Expat mortgage With A Low Deposit

Expat mortgages with low deposit

Low deposit mortgages are mainly the domain of the first time buyer of a residential property where their income and savings are quite low. Expats would normally be in a better financial situation with only a small number requiring this. However, where expats have family members living in the UK, then they may be interested in these mortgages where they could provide help to their offspring or other family members not in such good financial circumstances.

In the current UK market, a low deposit mortgage would be any mortgage offering a loan of 90 percent or more of the property purchase price and as already mentioned, these mortgages would only be available on residential property.



The loan to value ratio on a mortgaged property is the amount of the mortgage loan divided by the value of the property. For example, a mortgage loan of £180,000 awarded on a property where the purchase price was £200,000 would have a loan to value of 90 percent. In such a situation, the purchases would have to put down a deposit on the property of £20,000.

With property prices in the UK now reaching quite high levels, it is not uncommon for first time buyers to be looking to purchase property in the £200,000 range and with all of the other things young people need today, and with the levels of debt that they often carry, many will find it very difficult to save the £20,000 deposit that would be needed.  Yes, there are lenders who will grant 95 percent mortgages requiring a smaller deposit but these are not plentiful in the current market.

Once the loan to value ratio reaches these high levels, lenders tend to increase the applicable interest rates and sometimes take out insurance to cover them for losses should the borrower default. The cost of this insurance is passed on to the borrower.

It is often in the deposit area that first time buyers turn to the bank of mum and dad and this might be the route that expats would take to support their offspring who are living in the UK and looking for a first time buyer mortgage.

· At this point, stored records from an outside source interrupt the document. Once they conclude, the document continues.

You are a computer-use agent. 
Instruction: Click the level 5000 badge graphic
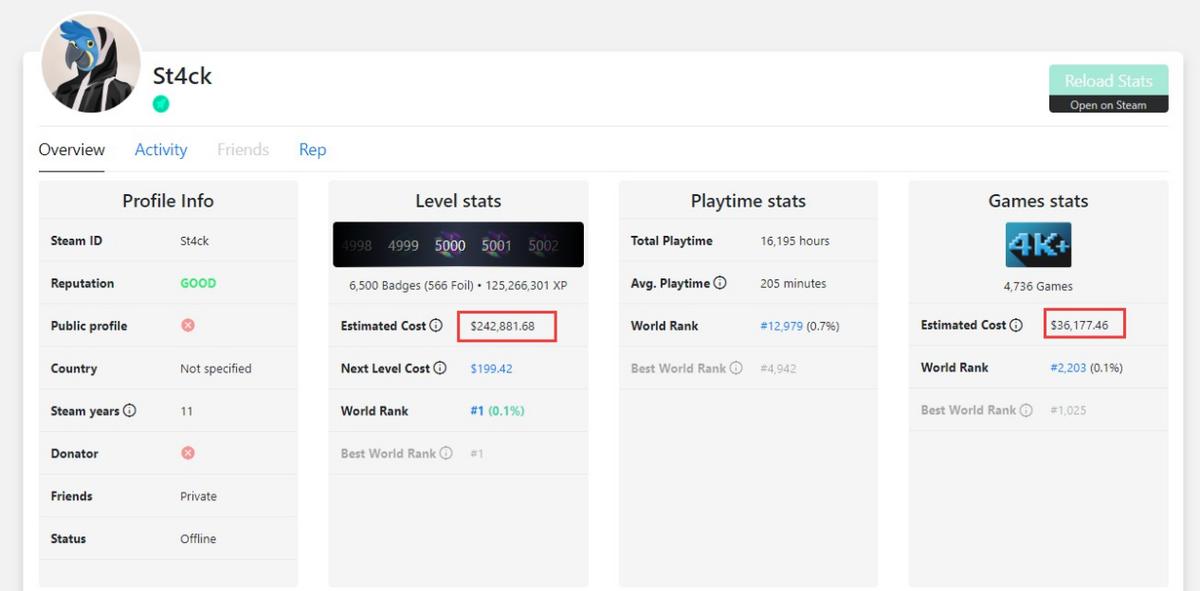pos(449,244)
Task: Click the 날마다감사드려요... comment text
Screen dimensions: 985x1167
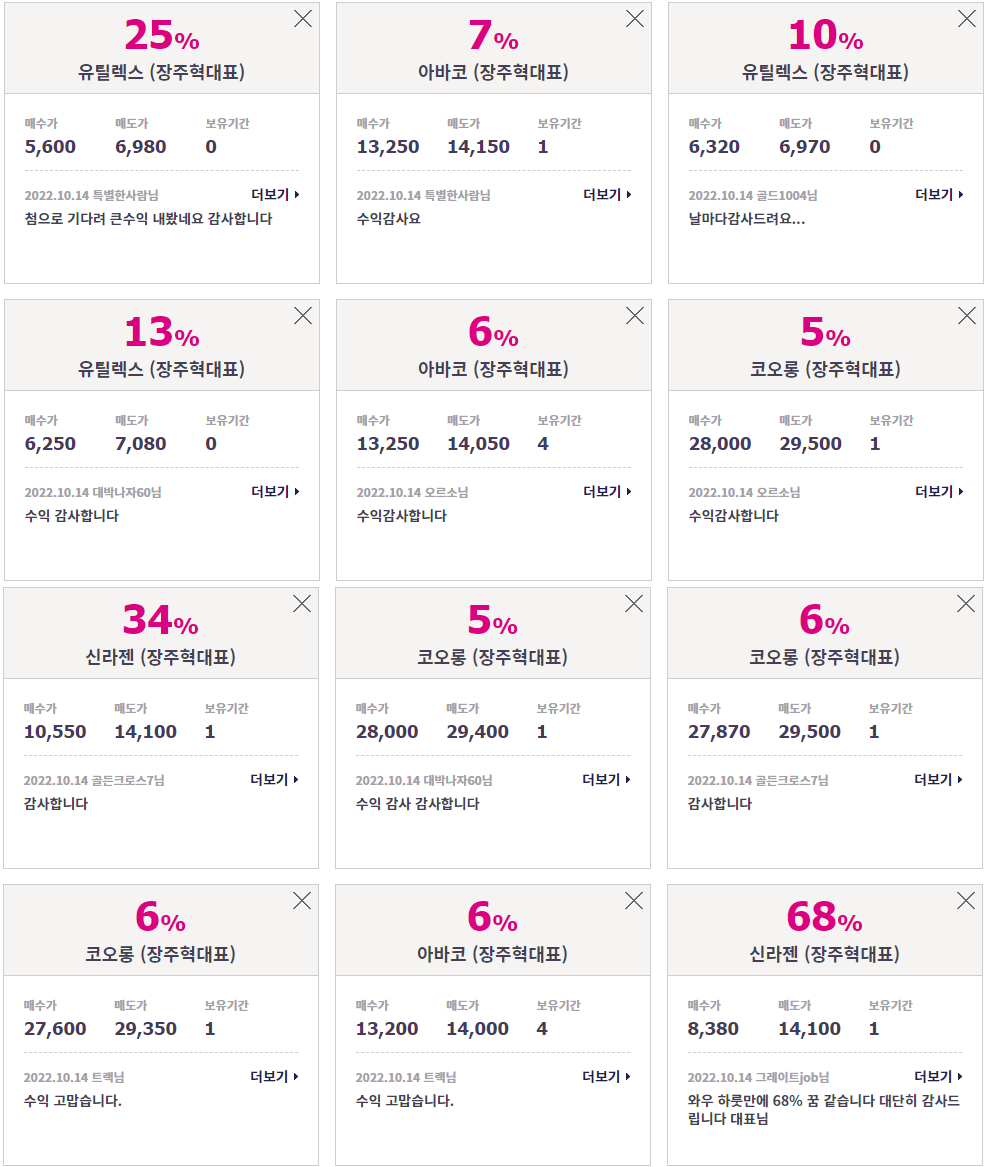Action: click(x=747, y=219)
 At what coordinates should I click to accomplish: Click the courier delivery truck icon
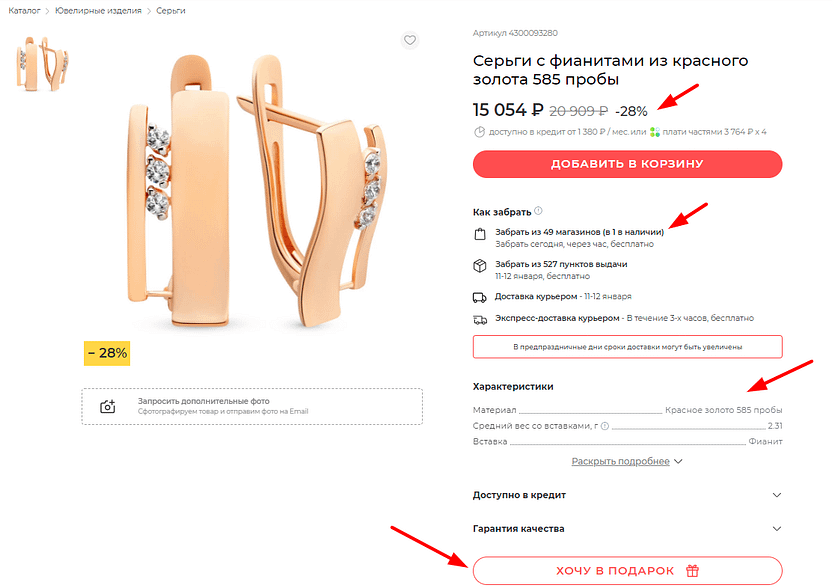480,297
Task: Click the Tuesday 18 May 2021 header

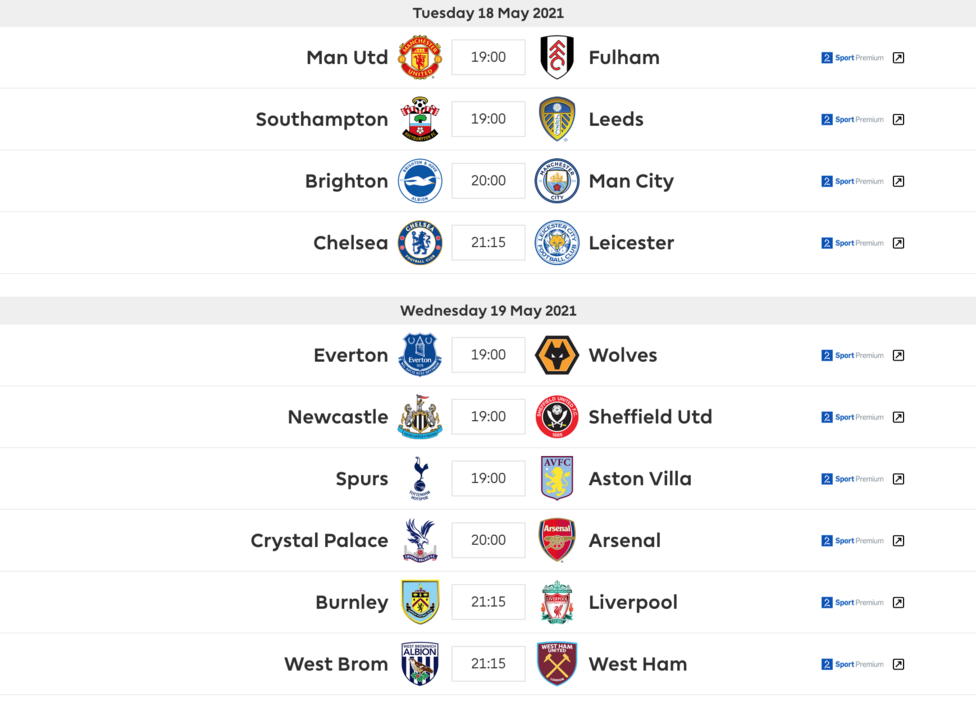Action: 488,13
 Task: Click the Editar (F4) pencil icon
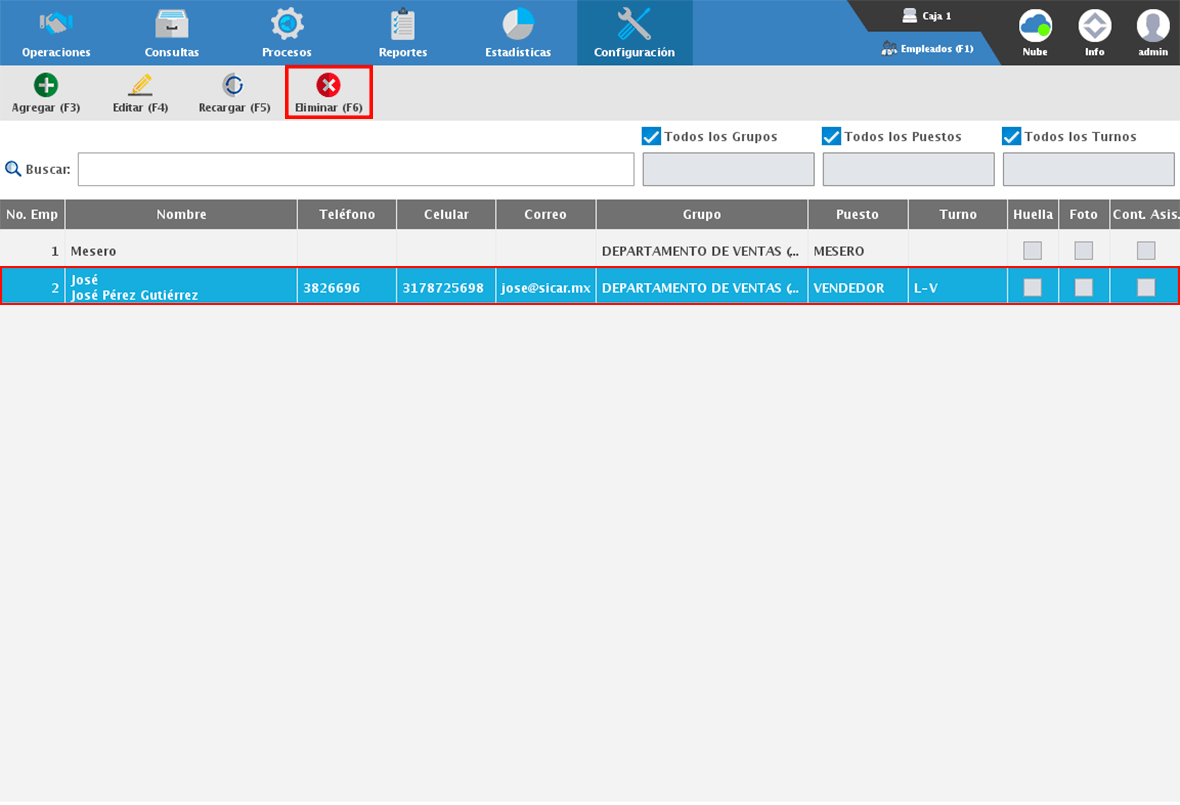(x=140, y=86)
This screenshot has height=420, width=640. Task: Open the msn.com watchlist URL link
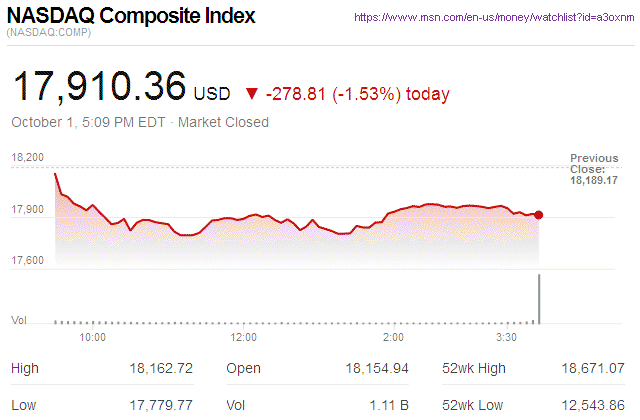point(494,18)
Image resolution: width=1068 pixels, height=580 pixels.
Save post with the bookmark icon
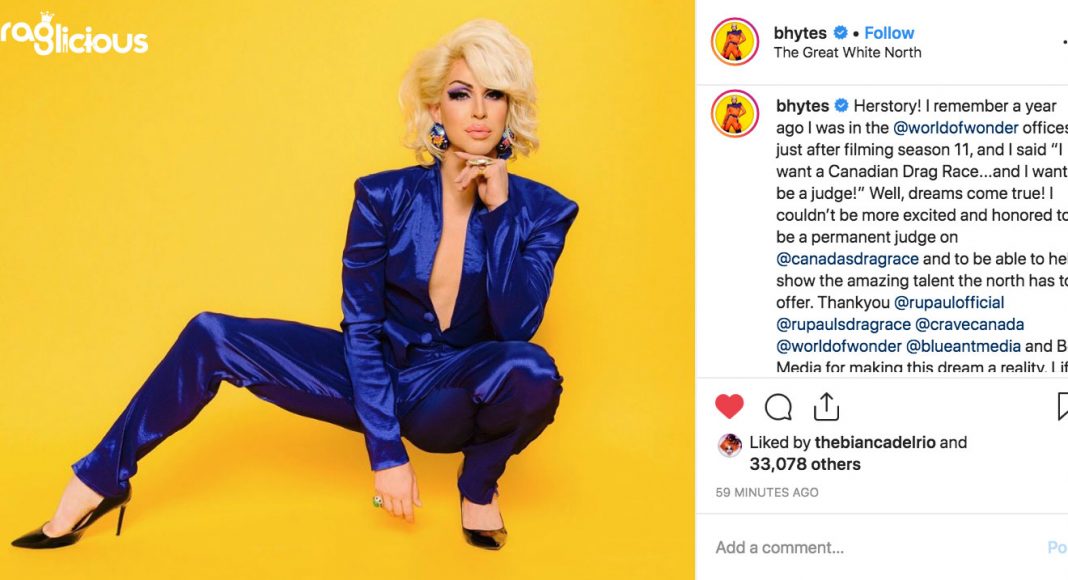coord(1063,406)
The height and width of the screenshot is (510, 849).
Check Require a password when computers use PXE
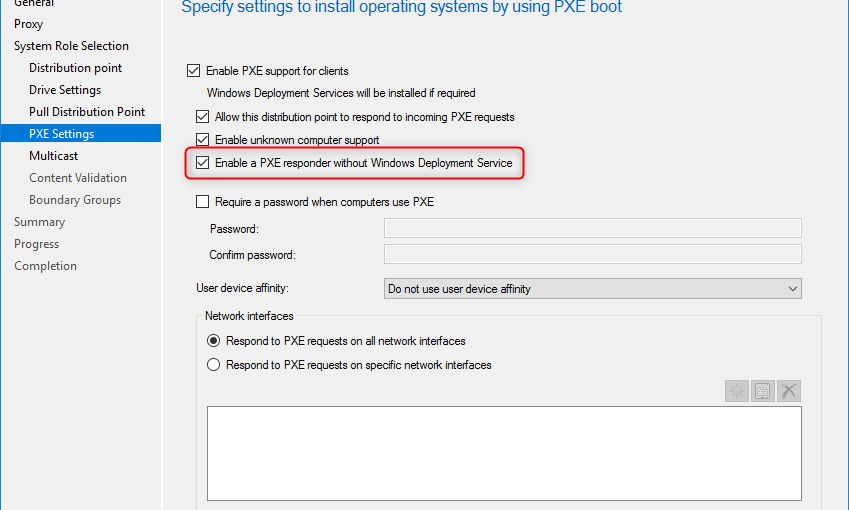[x=203, y=202]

Help to buy and other government schemes

The UK government has over recent years, introduced a number of schemes designed to help people on lower incomes to purchase residential property. From the point of view of expats, these schemes would not be available to them personally as they are only open to people resident in the UK who meet the lower income criteria who will be considered.

Where these schemes might be of interest to expats is when they have family members living in the UK who would qualify for one of these schemes and they want to help them to get onto the uk property ladder.

Most of the schemes are operated through local housing associations so once you have decided where you want to live, you would need to apply for acceptance into the scheme through the registered housing association in that area.

The process is never entirely straightforward as the government only allocates set amounts of funding and the schemes are often oversubscribed. This meant that there can be a very long delay between applying for help with one of the schemes and getting into a position where funding is being granted.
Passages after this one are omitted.